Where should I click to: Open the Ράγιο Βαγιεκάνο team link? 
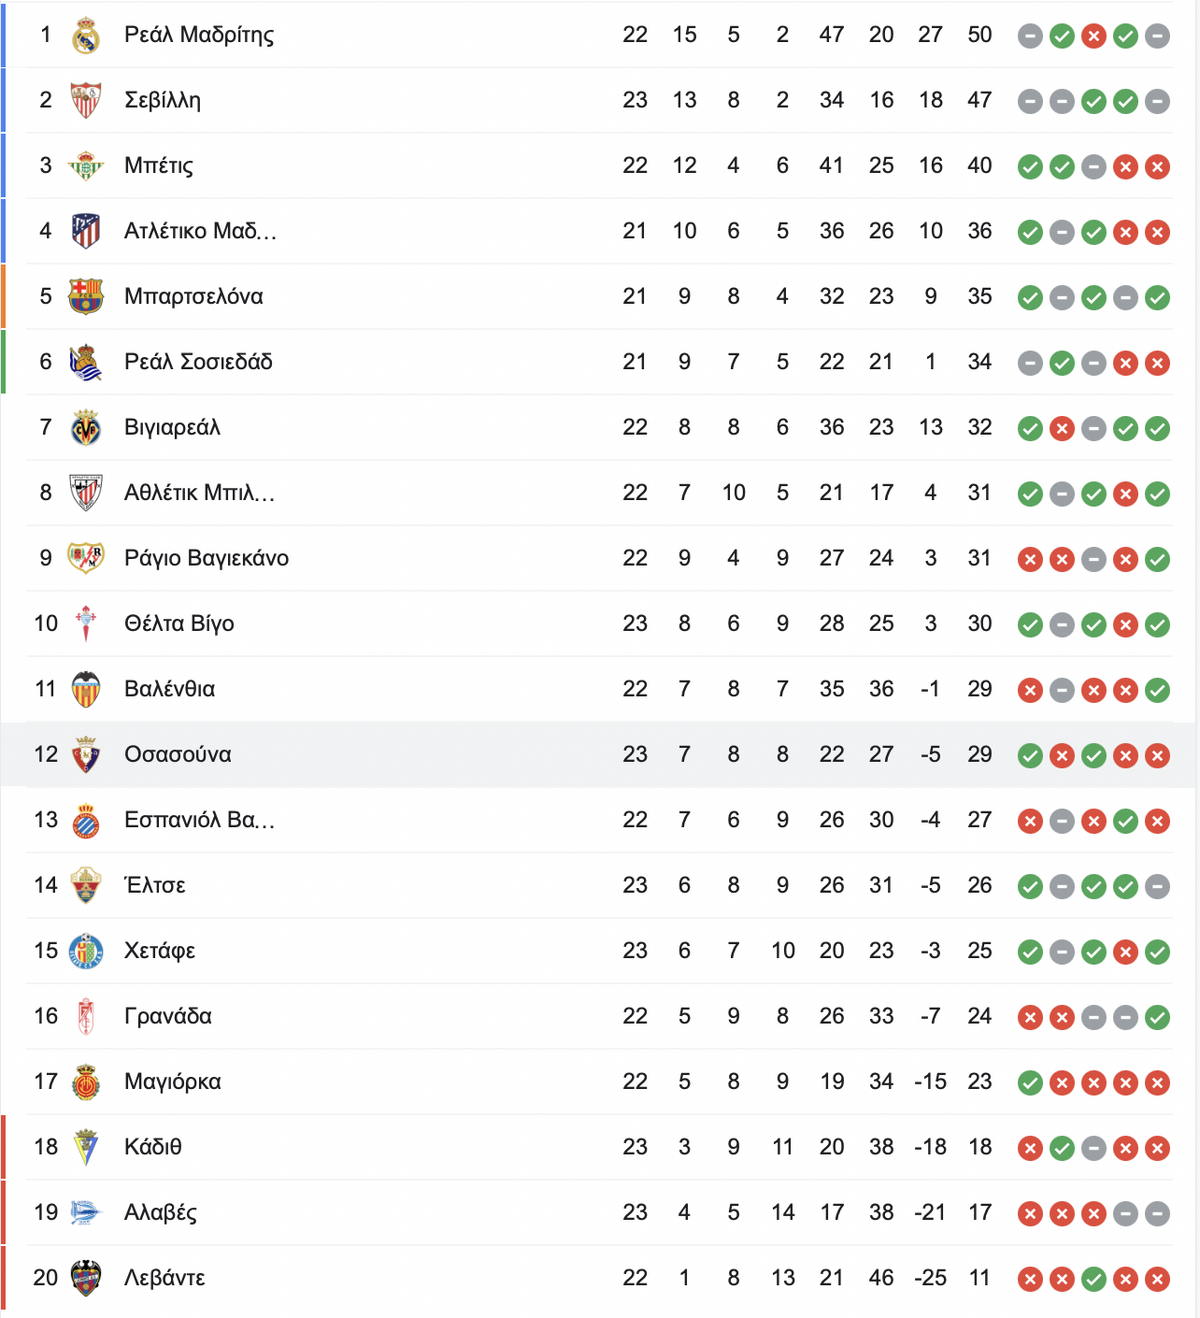tap(206, 558)
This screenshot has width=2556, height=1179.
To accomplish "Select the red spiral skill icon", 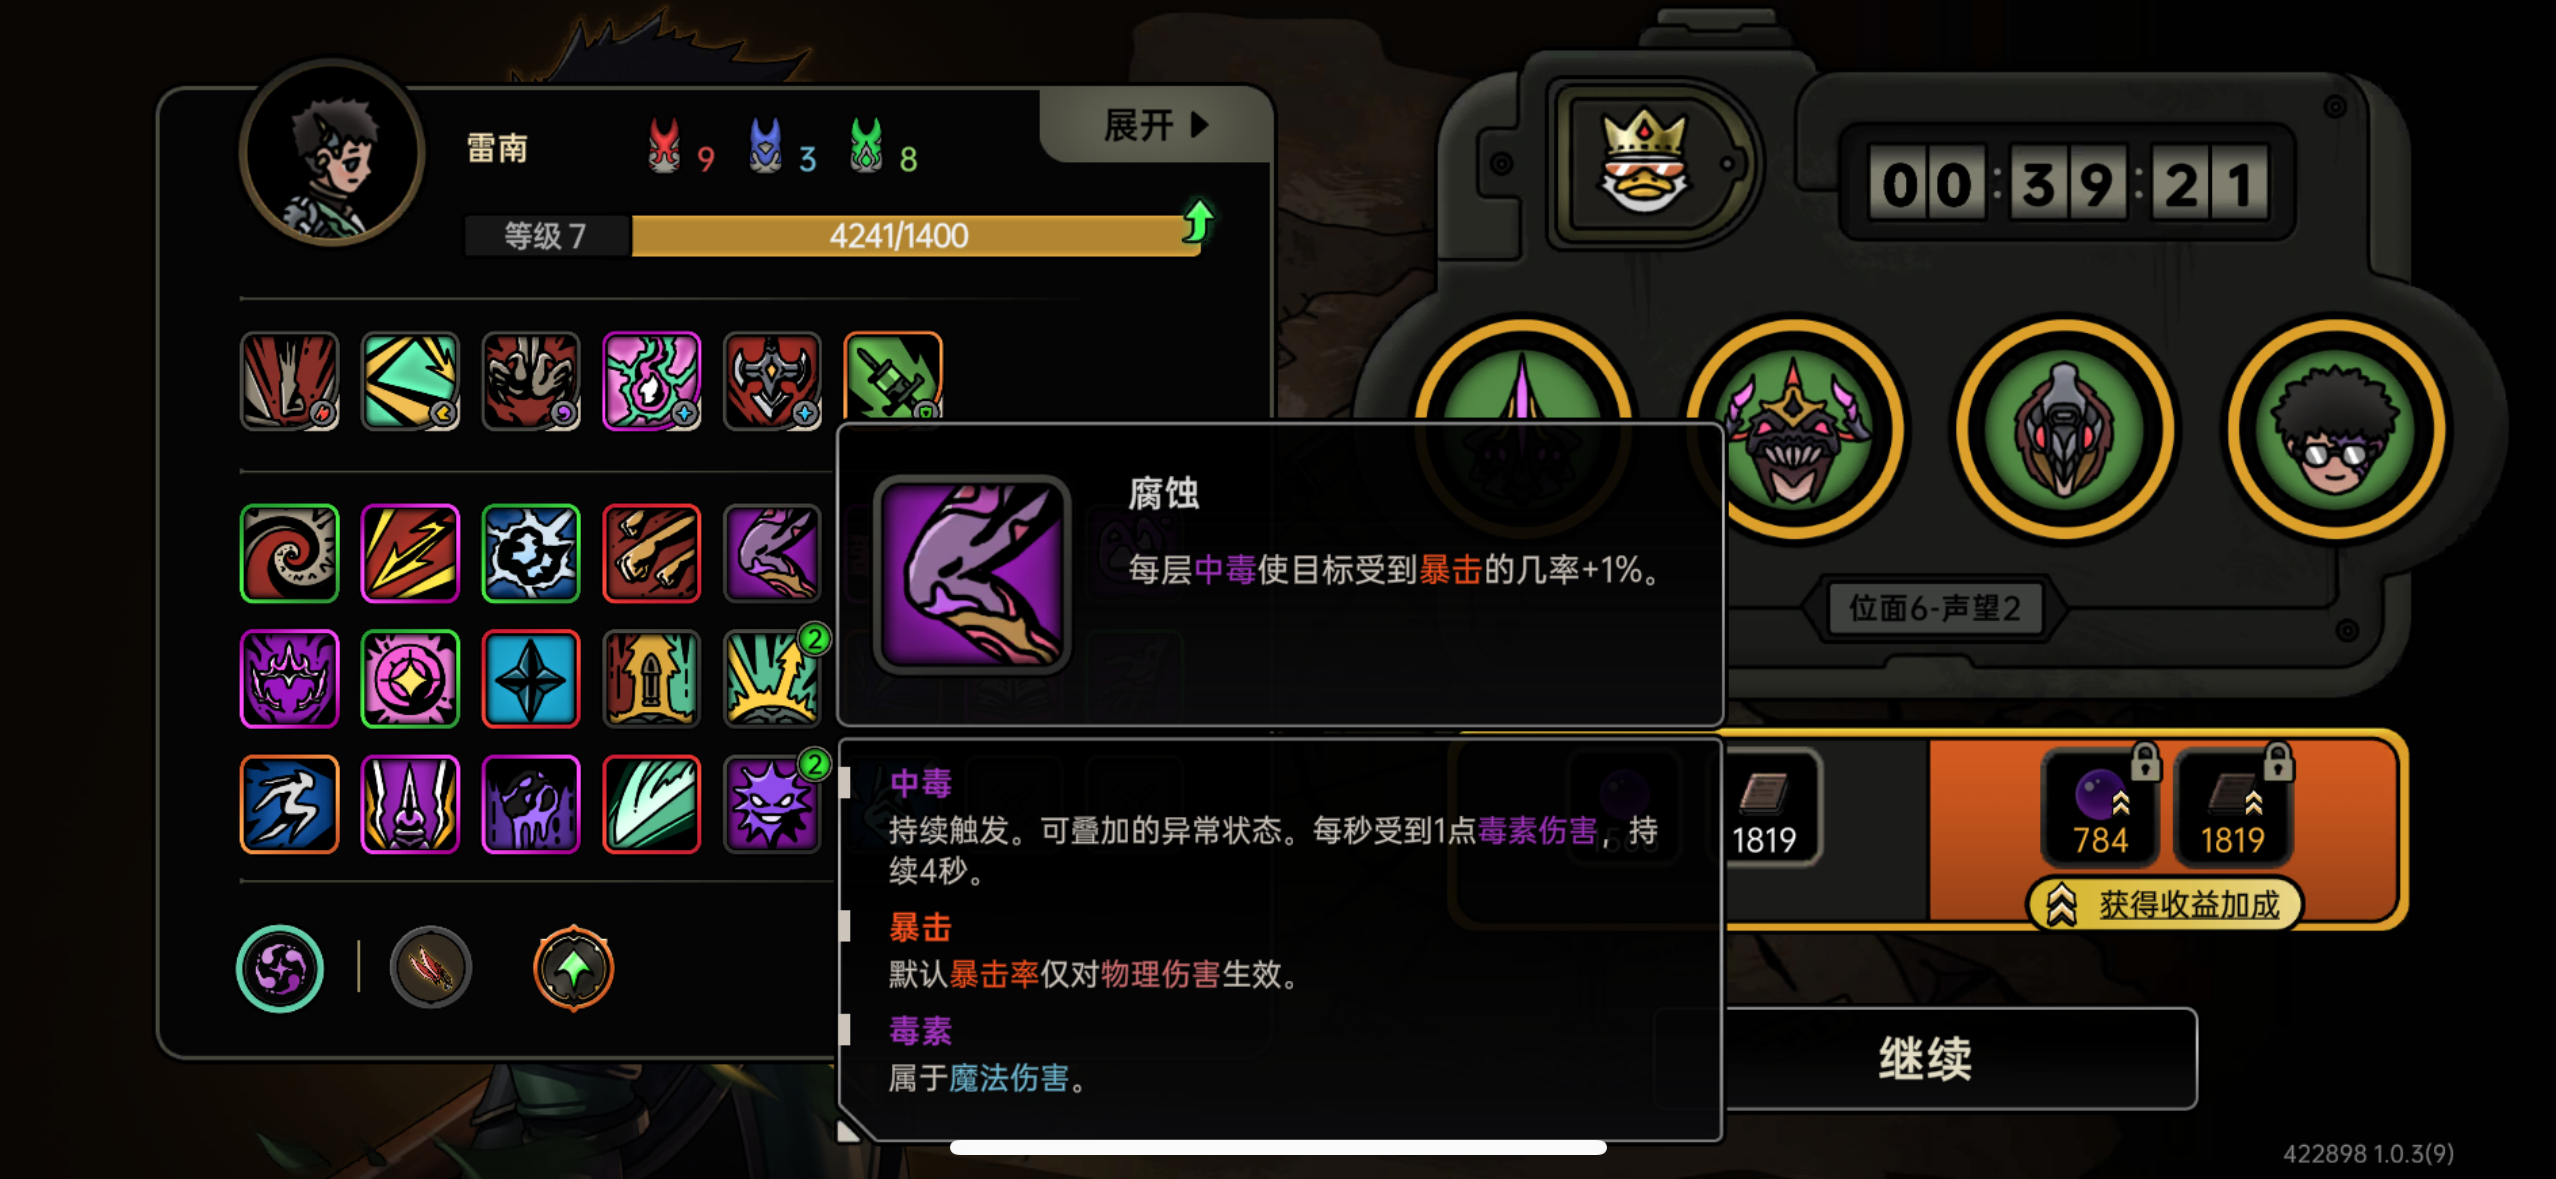I will coord(290,553).
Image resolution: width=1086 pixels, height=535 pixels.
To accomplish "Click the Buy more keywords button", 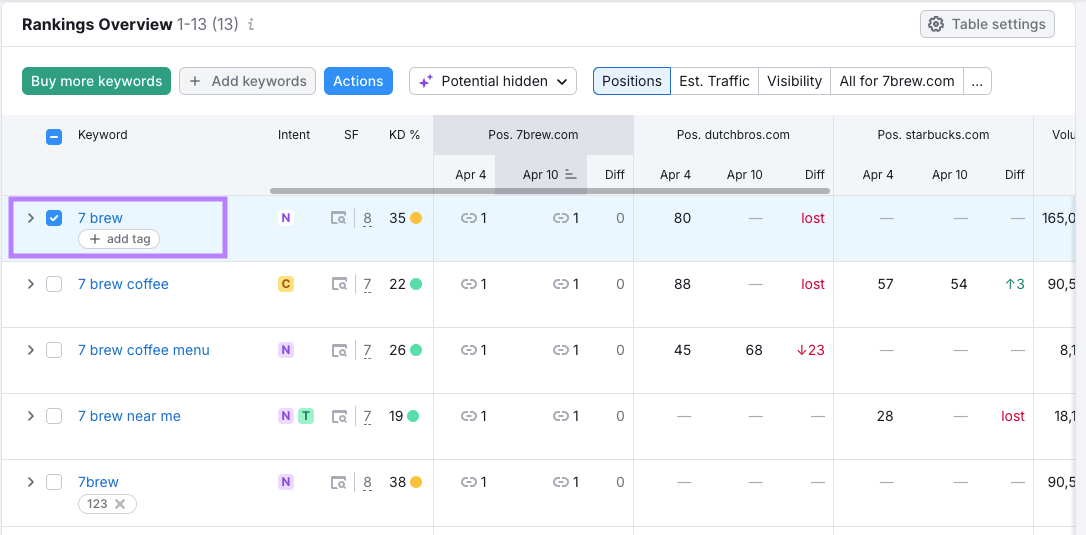I will click(96, 81).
━━━━
• Exercise objective
Scan the records above for the string "width", then report every line that contains it.

• Answer box
This screenshot has width=2556, height=1179.
Image resolution: width=1086 pixels, height=535 pixels.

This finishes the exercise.